■ **GIVEN TASK**: Rewrite the lines starting with the one that contains "Given: Choose Enable boot logging" and going on through the one that contains "Looking at the", putting "debug mode" in place of "boot logging" and keeping everything else the same.
— Start DATASET ROWS —
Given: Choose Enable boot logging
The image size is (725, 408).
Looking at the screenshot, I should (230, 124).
— End DATASET ROWS —
— Start DATASET ROWS —
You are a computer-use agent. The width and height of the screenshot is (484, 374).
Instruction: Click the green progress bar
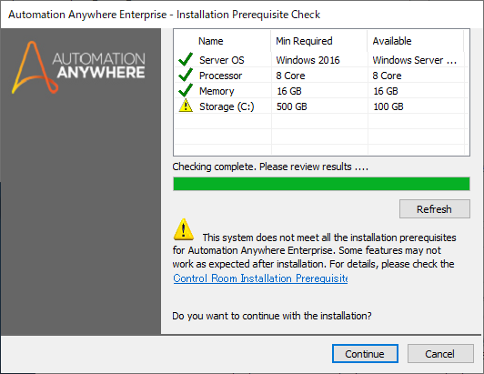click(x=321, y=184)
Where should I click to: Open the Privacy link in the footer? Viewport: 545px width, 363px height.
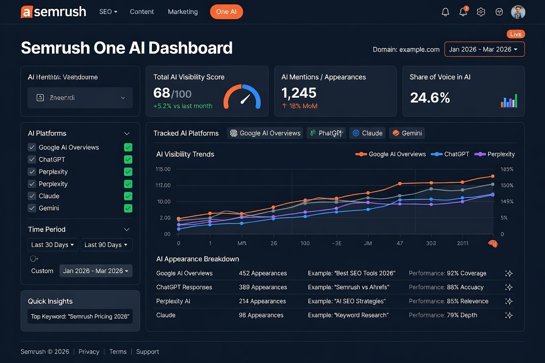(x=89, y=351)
— End DATASET ROWS —
— Start DATASET ROWS —
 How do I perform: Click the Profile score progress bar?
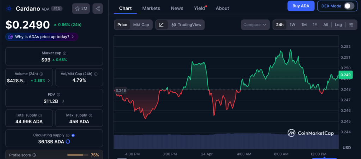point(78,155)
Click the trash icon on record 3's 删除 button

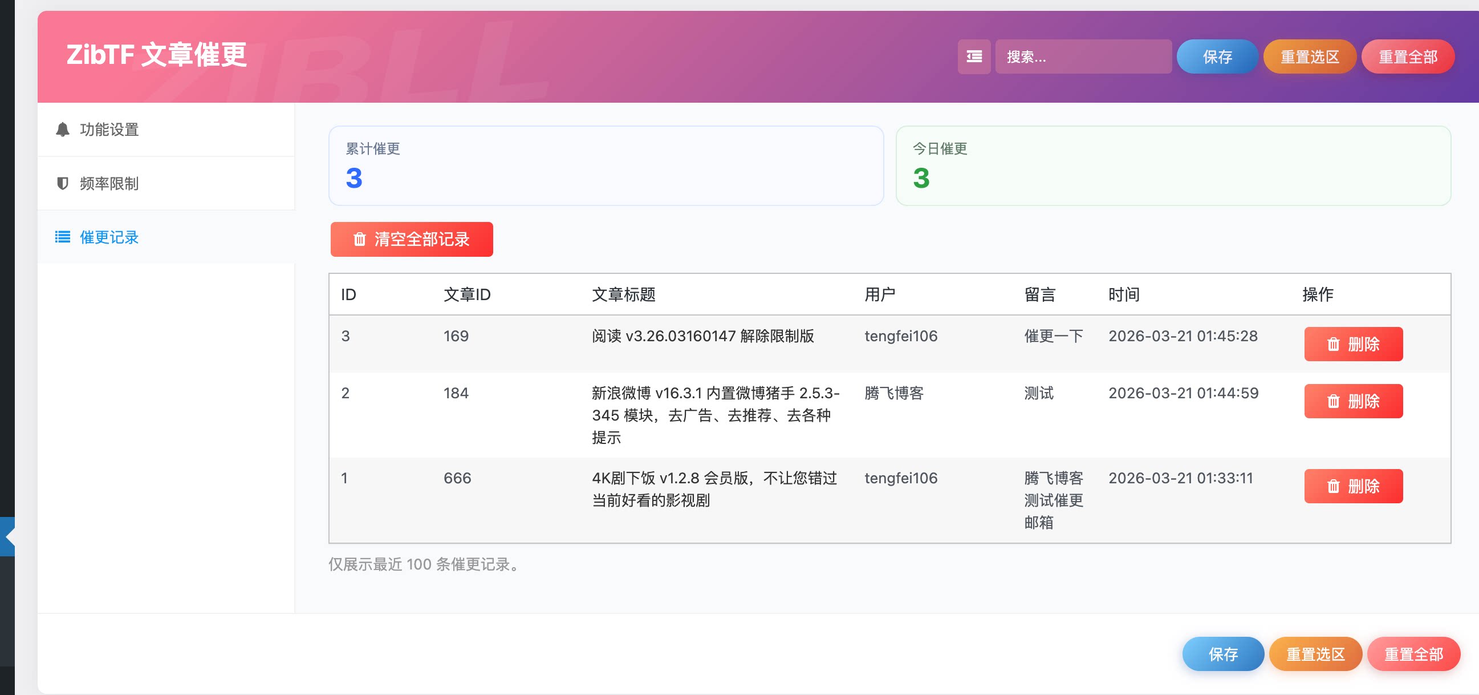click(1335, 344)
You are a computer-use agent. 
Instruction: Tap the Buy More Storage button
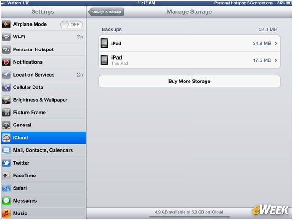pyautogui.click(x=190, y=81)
— End DATASET ROWS —
■ **EXERCISE RESULT**:
Given: Choose Enable debug mode
The image size is (725, 408).
Looking at the screenshot, I should (230, 124).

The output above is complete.